There's no reference to NetBIOS scope since it's not applicable here. Cache Timeout Value controls how long the DNS Server will cache the name received from the host. The default value is 10 minutes, just like WINS Lookup. Lookup Timeout Value controls how long the DNS Server will wait on the NetBIOS Adapter Status request. The default is one second.
What's WINS Lookup good for? In most networks, not a lot. The names that get resolved the most are the servers, and they usually have fixed IP addresses and thus static DNS entries. They're resolved directly in DNS, not via the WINS Lookup detour. Most networks don't have much peer-to-peer networking--your average desktop host usually doesn't offer network services, like a web server, name server, and so on. It's the need to reach those kind of network services that requires DNS name resolution to work for every host. (Sure, there's a lot of NetBIOS-based file and print sharing among desktop hosts, but that uses WINS natively.)
If you do need to support WINS Lookup in your network, a big problem with it is that the standard BIND name server doesn't support it. [3] Many people find they need WINS Lookup after they have a DNS infrastructure in place using BIND name servers. One option is to replace all those name servers with the Microsoft DNS Server and enable WINS Lookup. That's not realistic for most people. A better, but not perfect, option is to create a new subdomain for DHCP clients resolvable via WINS Lookup and delegate the subdomain to a set of Microsoft DNS Servers.

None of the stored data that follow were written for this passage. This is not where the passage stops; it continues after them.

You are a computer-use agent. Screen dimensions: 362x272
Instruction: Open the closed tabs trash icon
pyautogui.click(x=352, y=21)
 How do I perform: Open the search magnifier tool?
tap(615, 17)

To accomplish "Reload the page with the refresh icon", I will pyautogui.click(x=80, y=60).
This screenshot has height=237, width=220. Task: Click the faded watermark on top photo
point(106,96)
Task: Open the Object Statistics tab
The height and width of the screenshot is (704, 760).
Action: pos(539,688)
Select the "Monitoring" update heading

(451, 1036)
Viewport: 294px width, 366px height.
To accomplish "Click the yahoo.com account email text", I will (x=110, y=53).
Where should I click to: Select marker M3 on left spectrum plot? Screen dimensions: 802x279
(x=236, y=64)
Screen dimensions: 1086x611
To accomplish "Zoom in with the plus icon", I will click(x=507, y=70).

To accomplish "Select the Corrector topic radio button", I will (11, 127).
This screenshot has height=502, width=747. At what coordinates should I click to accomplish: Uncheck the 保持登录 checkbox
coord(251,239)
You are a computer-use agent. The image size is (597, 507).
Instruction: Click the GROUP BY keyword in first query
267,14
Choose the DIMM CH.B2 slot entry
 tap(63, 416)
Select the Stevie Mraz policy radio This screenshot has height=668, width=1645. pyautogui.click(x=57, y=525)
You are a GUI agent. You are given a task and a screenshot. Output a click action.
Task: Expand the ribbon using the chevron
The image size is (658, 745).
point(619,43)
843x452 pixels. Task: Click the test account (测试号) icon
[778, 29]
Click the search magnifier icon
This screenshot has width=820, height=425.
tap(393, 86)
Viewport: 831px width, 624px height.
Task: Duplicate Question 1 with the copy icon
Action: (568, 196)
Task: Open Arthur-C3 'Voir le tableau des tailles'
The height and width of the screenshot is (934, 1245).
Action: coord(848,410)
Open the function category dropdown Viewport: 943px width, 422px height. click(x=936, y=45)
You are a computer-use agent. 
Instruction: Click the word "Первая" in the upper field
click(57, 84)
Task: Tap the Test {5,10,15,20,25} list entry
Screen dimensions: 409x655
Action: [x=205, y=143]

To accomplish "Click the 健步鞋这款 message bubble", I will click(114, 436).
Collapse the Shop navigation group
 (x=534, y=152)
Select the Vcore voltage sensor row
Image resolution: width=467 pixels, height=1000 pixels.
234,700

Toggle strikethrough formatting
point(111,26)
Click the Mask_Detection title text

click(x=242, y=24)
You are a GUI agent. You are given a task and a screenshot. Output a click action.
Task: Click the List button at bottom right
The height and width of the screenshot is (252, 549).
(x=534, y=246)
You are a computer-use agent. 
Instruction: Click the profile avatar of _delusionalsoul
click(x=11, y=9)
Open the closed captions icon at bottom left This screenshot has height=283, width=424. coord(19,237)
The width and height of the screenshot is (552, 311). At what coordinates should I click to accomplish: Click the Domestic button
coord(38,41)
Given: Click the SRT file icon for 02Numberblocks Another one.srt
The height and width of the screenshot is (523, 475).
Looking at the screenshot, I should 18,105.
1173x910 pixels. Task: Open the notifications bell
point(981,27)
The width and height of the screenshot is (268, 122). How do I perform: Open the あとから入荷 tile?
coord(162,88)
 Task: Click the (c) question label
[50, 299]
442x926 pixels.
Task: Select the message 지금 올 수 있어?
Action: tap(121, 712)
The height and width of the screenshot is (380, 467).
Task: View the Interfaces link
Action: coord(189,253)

For example, let's say the folks running the domain acmebw.com suddenly find themselves with dozens of PCs doing peer-to-peer networking with DHCP-assigned IP addresses. Since they've already got a BIND infrastructure in place, they decide to create the domain pcs.acmebw.com for these PCs. (The domain name could be anything: dhcp.acmebw.com, wins.acmebw.com, projectx.acmebw.com, whatever.) They configure a couple Microsoft DNS Servers for this zone and enable WINS Lookup. Finally, they delegate to the pcs.acmebw.com zone from the acmebw.com zone.
In practice, we find WINS Reverse Lookup is much more useful. It's really nice to have complete reverse mapping information for your network in DNS. Network management applications can report names rather than IP addresses. Web servers can log usage statistics by name and make named-based authorization decisions, like only giving access to hosts in the movie.edu domain. Troubleshooting is easier, as well. Without WINS Reverse Lookup, the name server can't reverse-map dynamically assigned IP addresses. Of course, to use WINS Reverse Lookup, all the name servers for your in-addr.arpa zones need to support WINS Reverse Lookup.
While the default configuration values will work fine for most sites, yours may be one of the rare sites that needs some further tuning. The following tuning requires changes to the Registry. All DNS parameters referenced in this section are values of this Registry key:
HKEY_LOCAL_MACHINE\SYSTEM\CurrentControlSet\Services\DNS\Parameters
A complete listing of Registry settings for the DNS Server can be found in Appendix G, Microsoft DNS Server Registry Settings.
A zone transfer, we said earlier, comprises many DNS messages sent end to end over a TCP connection. Traditional zone transfers put only a single resource record in each DNS message. That's a waste of space: you need a full header on each DNS message, even though you're only carrying a single record. It's like being the only person in a Chevy Suburban. A DNS message could carry many more records.
The Microsoft DNS Server understands a new zone transfer format that puts as many records as possible into a single DNS message. The resulting "many answers" zone transfer takes less bandwidth, because there's less overhead, and less CPU time, because less time is spent unmarshaling DNS messages.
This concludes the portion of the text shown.